### EXERCISE:
Give the count of lines below that include the word "showing", and say nothing else.

** Opening MATERIAL TO PROCESS block **

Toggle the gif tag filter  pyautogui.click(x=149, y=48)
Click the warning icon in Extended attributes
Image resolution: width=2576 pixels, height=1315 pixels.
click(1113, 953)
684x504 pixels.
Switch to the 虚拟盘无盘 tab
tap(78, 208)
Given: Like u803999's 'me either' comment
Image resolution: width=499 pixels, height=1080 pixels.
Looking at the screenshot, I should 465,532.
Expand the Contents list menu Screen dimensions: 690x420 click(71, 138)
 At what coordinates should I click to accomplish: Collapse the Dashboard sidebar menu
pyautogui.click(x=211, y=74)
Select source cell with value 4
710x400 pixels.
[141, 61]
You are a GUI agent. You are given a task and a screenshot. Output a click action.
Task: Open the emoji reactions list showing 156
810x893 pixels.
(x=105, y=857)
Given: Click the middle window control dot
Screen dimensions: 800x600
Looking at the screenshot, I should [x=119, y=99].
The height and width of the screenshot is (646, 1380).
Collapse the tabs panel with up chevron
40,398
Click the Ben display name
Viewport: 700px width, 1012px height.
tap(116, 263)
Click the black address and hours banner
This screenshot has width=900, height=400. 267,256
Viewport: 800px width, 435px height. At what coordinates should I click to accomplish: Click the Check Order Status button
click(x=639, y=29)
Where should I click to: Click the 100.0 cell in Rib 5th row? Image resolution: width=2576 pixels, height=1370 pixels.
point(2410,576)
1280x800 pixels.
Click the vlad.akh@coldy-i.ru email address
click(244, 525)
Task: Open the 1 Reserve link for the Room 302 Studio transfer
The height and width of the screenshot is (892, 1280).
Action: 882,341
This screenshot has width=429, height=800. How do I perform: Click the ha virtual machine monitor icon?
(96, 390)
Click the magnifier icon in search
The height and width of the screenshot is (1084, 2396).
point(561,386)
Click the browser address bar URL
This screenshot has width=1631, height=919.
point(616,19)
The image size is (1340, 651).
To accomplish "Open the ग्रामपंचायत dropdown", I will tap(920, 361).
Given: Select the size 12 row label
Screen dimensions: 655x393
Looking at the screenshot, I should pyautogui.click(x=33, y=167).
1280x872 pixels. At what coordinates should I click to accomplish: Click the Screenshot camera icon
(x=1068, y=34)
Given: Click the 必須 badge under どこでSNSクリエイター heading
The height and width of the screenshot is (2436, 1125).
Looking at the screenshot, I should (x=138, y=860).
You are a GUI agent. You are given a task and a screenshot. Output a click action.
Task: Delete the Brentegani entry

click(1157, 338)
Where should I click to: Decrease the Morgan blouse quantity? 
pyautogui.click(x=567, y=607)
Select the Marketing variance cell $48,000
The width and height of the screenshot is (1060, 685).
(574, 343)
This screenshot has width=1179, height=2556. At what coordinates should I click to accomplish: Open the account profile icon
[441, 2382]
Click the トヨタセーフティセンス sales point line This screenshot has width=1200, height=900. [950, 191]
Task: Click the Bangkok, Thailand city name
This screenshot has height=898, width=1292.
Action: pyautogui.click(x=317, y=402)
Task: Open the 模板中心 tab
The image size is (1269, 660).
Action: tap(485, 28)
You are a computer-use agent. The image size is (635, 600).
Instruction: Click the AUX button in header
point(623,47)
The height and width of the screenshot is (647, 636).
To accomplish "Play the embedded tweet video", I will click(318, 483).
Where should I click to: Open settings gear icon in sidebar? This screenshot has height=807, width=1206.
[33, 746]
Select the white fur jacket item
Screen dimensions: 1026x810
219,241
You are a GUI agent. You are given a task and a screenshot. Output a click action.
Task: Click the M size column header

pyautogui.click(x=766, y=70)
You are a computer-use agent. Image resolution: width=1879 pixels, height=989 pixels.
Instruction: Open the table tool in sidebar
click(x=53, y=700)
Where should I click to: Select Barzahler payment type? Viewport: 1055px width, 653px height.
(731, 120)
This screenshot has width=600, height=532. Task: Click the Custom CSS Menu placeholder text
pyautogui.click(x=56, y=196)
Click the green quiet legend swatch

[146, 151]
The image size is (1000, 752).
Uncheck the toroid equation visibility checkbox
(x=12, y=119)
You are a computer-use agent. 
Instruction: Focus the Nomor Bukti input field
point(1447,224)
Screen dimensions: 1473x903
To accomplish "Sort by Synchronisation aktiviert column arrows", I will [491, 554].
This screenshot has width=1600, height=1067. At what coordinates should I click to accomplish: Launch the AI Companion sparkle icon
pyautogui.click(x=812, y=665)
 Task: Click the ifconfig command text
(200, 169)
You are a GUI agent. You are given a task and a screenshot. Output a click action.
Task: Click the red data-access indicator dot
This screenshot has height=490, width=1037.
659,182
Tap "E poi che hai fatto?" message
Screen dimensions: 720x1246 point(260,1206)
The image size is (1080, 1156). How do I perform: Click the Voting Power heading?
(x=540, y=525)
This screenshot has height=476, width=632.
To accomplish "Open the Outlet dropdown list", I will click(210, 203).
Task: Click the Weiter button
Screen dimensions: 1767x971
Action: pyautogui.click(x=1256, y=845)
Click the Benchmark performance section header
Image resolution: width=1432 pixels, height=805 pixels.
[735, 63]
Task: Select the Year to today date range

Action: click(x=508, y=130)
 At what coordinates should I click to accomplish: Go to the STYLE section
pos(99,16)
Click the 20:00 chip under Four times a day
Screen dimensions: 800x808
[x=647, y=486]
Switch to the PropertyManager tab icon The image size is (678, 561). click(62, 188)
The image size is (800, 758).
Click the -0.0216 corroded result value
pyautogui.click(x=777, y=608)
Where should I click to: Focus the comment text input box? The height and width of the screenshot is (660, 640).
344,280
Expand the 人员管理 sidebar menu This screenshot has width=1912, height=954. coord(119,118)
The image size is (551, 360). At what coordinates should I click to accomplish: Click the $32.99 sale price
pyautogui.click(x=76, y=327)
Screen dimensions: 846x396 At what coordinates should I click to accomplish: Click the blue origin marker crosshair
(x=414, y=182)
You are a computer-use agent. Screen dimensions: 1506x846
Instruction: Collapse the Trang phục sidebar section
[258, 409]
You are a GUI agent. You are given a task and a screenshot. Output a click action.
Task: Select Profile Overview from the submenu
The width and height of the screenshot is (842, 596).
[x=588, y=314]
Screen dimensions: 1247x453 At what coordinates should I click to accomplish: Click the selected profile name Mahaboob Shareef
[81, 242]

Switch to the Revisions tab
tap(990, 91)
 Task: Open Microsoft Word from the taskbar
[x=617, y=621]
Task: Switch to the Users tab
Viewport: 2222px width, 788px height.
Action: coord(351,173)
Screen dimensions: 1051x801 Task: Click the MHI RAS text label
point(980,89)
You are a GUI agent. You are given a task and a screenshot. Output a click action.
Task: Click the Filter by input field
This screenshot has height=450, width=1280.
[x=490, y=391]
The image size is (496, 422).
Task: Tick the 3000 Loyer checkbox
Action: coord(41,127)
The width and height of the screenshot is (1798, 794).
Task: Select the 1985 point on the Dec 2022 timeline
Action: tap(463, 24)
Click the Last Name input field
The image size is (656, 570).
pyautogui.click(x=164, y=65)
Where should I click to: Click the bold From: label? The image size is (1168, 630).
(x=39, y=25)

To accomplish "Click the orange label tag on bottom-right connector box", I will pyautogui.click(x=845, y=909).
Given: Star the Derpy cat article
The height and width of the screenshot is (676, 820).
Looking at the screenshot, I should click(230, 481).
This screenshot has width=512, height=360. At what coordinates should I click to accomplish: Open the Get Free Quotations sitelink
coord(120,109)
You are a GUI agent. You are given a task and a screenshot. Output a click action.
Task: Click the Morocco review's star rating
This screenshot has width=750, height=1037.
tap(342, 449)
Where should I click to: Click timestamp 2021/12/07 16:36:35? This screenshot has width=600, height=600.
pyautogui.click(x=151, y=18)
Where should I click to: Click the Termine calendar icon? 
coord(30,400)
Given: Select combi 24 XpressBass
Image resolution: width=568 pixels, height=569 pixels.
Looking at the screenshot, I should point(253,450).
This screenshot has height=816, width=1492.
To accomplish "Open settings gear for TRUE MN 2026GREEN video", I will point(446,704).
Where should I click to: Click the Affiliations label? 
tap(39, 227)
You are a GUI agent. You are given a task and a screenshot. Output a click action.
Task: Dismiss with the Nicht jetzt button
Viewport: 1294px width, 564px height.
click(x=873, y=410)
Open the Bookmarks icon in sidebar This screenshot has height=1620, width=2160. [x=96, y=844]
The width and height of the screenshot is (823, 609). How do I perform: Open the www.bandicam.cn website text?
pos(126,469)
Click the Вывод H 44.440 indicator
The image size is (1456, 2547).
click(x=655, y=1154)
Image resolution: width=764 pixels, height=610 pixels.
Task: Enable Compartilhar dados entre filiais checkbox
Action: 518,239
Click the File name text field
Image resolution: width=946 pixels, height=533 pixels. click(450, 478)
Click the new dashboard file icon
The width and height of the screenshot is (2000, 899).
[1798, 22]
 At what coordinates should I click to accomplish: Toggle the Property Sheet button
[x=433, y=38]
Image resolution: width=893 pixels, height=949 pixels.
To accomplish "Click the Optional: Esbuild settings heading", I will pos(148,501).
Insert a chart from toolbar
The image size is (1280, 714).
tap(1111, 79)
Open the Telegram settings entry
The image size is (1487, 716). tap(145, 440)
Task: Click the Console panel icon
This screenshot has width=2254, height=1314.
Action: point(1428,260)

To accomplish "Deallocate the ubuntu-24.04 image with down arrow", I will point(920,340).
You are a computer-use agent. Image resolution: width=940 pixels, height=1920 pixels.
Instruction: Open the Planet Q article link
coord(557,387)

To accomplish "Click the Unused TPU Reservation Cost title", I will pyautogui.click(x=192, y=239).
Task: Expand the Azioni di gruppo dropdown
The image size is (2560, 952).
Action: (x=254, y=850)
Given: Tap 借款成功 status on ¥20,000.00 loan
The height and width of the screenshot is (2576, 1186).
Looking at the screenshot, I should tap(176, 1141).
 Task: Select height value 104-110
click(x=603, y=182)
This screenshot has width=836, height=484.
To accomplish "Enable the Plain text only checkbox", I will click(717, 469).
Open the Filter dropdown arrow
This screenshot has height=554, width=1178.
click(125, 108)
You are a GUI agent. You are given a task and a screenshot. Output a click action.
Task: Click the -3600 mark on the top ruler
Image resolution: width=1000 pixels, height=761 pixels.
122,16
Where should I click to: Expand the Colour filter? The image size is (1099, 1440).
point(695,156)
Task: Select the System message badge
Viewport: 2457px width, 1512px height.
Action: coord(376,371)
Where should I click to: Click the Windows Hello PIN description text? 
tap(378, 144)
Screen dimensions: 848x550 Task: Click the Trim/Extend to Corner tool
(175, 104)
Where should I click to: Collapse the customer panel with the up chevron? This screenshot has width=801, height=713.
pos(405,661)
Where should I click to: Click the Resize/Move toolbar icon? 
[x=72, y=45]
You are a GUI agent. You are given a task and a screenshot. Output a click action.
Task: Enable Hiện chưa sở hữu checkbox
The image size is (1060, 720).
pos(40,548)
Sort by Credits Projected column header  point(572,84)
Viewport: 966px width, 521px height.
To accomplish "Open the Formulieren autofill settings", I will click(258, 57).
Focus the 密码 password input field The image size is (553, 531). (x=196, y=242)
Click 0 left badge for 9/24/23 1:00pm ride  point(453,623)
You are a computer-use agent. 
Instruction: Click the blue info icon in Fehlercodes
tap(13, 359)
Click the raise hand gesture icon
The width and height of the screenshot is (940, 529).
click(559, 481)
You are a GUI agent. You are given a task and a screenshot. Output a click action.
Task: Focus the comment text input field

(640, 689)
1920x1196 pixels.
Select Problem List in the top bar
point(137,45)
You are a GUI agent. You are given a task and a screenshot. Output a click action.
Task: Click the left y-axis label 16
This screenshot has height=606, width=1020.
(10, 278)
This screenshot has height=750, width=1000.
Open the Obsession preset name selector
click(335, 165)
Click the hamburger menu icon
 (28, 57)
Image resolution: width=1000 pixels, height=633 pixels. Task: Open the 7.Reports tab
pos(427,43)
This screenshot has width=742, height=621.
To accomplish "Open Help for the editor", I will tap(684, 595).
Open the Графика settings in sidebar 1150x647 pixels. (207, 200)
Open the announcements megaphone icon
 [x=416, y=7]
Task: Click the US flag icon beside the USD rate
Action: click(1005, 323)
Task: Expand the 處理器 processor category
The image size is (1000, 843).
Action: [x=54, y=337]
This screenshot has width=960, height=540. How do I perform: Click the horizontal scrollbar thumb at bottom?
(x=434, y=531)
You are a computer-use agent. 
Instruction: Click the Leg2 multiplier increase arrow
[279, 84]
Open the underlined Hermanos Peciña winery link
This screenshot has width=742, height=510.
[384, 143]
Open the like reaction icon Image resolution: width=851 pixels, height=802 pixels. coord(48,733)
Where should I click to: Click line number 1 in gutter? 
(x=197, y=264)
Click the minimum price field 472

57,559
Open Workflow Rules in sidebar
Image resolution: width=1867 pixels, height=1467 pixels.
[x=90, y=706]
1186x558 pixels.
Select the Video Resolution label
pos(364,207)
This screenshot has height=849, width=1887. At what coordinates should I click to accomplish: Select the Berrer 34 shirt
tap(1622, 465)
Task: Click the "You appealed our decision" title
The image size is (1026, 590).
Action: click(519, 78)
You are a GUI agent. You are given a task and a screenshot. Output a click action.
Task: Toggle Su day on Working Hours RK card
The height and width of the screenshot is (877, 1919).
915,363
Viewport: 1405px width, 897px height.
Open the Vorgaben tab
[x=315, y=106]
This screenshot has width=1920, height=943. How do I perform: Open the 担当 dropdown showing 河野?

** Closing MATERIAL TO PROCESS block **

### RESPONSE FOR THIS EXERCISE:
2